White bandage round her brow, white flowers in hand,

Holds herself in place on a makeshift stretcher

Between manchild number one in round soft hat

And manchild number two in a bumfreezer

And what could be his father's Wellingtons.

Allegory, I say, but who's to know

How to read sorrow rightly, or at all?

*

The open door, the jambs, the worn saddle

And actual granite of the doorstep slab.

Now enter another angel, fit as ever,

Past each house with a doorstep daubed 'Serb house'.

*

How does the real get into the made-up?

Ask me an easier one.

But this much I do know:

Our taxi-man, for all his speed, was late

For the poetry reading we were meant to give

At a cement factory in the mountains.

So a liquid lunch with comrade managers

Ended in siesta and woozy wake-ups

Just before sunset.
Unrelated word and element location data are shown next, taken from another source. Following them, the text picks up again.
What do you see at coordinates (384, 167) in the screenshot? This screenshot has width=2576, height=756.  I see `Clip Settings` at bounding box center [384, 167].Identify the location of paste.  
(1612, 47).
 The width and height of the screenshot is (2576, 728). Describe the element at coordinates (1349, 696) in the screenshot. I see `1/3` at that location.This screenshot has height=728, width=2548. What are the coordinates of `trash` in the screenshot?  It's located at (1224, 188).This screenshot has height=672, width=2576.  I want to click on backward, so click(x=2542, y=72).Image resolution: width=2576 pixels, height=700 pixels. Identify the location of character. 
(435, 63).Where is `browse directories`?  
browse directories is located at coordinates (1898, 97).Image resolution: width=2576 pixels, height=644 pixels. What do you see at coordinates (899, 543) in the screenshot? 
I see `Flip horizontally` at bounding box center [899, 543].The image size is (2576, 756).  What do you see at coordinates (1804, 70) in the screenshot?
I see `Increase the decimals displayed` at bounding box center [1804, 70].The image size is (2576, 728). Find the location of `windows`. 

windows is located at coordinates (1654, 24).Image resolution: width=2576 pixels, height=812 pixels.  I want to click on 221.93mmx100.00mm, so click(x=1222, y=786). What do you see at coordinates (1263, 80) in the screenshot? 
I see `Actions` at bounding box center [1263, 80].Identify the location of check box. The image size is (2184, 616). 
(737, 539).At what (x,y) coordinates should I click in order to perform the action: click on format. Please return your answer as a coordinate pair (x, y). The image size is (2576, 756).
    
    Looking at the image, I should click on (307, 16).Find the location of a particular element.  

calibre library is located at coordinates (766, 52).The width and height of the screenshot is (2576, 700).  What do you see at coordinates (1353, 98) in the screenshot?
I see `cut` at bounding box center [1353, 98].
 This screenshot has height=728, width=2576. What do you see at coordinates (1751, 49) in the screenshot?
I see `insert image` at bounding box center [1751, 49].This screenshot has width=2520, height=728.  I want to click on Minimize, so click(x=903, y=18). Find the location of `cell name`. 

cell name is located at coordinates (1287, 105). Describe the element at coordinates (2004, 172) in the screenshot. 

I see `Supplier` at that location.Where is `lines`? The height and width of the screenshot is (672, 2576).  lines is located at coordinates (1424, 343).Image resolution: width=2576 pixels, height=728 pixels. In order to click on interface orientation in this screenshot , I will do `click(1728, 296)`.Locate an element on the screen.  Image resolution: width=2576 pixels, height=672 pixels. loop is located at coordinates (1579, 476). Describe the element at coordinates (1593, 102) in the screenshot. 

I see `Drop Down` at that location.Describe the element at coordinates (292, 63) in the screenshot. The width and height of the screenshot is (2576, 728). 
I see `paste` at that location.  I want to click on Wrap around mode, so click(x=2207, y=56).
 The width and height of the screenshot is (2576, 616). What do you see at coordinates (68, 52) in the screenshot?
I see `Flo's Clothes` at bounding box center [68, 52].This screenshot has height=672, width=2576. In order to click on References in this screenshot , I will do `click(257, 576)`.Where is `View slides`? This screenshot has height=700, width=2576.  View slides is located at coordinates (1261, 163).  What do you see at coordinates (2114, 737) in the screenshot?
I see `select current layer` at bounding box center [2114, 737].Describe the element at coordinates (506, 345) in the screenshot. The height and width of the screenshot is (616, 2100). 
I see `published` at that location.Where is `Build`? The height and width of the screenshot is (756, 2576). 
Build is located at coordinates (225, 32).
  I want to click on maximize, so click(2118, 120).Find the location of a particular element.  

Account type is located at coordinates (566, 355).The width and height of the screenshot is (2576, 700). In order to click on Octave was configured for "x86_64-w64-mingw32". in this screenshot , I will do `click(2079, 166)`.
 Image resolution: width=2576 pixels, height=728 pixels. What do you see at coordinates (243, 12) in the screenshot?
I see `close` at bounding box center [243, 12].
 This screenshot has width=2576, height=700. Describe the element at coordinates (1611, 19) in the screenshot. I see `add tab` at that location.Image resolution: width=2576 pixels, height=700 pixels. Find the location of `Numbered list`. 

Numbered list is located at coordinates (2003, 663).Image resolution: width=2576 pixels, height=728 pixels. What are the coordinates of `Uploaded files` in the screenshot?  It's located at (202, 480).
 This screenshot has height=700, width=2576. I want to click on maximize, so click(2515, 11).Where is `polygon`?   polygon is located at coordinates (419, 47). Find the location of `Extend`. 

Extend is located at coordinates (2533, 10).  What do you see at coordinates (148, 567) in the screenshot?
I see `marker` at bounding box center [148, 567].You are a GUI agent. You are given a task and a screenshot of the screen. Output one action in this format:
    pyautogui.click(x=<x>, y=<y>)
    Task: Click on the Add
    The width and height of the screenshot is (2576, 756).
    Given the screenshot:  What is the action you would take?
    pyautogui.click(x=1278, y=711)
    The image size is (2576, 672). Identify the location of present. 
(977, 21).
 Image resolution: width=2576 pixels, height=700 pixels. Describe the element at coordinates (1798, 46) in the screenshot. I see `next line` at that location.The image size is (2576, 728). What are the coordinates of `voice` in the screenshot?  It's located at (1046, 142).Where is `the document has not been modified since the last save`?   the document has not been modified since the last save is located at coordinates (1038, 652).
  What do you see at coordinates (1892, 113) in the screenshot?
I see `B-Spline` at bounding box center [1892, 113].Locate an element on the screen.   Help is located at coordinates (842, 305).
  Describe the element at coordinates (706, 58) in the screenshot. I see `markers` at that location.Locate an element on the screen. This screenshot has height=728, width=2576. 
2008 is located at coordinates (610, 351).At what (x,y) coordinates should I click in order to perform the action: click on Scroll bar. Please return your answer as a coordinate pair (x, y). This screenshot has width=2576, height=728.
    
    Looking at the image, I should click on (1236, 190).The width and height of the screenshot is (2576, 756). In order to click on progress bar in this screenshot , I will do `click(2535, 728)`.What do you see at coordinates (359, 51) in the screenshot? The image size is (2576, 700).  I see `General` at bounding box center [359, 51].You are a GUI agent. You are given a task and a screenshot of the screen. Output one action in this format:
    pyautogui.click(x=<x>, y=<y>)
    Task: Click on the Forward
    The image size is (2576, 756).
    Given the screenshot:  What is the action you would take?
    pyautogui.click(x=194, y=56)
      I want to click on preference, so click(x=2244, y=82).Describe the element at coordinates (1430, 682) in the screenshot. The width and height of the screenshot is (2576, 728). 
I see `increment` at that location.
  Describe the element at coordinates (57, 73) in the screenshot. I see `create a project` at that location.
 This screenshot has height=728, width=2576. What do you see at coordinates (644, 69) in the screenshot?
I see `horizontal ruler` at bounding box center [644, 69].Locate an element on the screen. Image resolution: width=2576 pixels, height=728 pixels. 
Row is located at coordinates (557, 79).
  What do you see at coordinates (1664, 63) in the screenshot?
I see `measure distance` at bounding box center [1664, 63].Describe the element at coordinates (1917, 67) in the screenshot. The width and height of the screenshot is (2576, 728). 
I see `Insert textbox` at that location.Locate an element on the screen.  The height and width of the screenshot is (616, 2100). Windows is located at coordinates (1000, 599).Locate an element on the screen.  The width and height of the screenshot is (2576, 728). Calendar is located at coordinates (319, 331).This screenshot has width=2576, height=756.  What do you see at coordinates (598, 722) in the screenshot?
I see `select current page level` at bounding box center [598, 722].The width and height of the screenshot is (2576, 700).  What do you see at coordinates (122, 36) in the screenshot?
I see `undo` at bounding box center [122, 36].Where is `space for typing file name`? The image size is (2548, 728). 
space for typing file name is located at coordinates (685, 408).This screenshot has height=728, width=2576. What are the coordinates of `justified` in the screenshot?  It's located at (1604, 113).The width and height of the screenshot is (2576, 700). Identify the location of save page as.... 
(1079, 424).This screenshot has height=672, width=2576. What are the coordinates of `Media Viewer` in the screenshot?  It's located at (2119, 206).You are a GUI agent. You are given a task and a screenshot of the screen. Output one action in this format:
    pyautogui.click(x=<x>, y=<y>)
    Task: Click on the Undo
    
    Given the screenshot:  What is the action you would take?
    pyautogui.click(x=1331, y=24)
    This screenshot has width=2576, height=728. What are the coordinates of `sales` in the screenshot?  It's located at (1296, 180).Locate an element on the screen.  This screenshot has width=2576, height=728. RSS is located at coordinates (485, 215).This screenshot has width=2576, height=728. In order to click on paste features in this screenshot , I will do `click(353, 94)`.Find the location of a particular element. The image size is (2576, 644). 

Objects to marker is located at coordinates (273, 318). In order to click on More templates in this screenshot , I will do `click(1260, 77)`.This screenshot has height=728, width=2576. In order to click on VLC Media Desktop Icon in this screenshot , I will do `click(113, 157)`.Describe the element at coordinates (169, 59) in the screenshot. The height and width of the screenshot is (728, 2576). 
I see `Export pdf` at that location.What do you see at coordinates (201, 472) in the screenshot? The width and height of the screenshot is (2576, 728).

Then, the notebook says,

'People on the move, field full of folk,

Packhorses with panniers, uphill push

Of families, unending pilgrim stream.

Today is workers' day in memory

Of General Strike. Also Greek Orthodox

Madonna's Day.'

We followed a dry watercourse,

Rattling stones, subdued by the murmuring crowd

As darkness fell. We passed a water-blesser

On his rock apart, El Greco-gaunt and cinctured

('Magician,' said Vladimir), waving his cross

Above the tins and jampotfuls held up.